How dare he enter into our cheerful mess (which, granted, makes me crazy, too...reference my post of yesterday) and declare with what came across as great arrogance that this is what it was that made him unable to cope, that this is what led him to say in a defeated voice that he was "not doing so well." He'd been living in the mess for all of ten minutes in comparison to my last number of days and he couldn't cope?? I felt like telling him that if he didn't like it then clean up the fricking place himself. He almost got the old Pierre Trudeau salute pointed in his direction.
I said and did none of these things. I said nothing at all, in fact, for the next half hour, other than things that were dinner- or child-related. I was even cheerful. I kept everything tightly lidded because the kids were around and I had no desire to bring them into this. I'm remarkably good at remaining calm and controlled on the outside...just ask my friend Shelley, who thinks I'm a little too good at it. But despite the exterior, I was mad...steaming like the crappy dinner I pulled out of the toaster and slapped onto the table. I guess a last-minute dinner of peanut butter toast, cold veggies, apples, and a glass of milk aren't good enough for His Highness either, I thought.

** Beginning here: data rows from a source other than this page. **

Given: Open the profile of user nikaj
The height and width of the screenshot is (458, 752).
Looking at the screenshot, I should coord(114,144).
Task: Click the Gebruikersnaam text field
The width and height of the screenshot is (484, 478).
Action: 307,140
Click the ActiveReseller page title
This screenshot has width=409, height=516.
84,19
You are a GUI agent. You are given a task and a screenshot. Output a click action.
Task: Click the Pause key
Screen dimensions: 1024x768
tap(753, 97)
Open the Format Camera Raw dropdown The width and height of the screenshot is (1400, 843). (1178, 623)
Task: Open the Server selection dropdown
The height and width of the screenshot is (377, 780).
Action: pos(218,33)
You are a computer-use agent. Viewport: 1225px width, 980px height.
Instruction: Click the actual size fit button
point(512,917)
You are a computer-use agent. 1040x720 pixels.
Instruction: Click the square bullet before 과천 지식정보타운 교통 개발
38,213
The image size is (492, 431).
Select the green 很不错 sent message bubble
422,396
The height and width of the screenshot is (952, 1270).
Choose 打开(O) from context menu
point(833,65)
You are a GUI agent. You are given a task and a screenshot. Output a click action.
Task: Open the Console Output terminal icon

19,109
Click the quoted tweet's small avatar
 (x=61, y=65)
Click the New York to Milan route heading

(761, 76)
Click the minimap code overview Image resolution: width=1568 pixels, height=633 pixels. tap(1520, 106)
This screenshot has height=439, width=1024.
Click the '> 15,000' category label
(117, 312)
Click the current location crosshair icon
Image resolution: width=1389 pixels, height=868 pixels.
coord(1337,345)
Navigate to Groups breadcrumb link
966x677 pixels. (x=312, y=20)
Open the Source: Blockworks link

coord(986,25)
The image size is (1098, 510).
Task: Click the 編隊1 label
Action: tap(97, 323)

After dinner, while Geoff went to watch the football game in the neighbouring family room (which I don't mind normally, incidentally, but surely did today), I cleaned up the kitchen and then, despite my earlier intention of spending a bit of time helping the kids clean up some of their messes, I decided that I was done working for the day. Done. I may be on strike tomorrow as well, I haven't decided. If there are others who are bothered by the mess, my best advice will be to refer them to a maid service that bears no likeness to me.
After I'd tucked the kids into bed, I climbed into bed with a book and I've been enjoying myself here ever since.
Tomorrow's reckoning will come soon enough.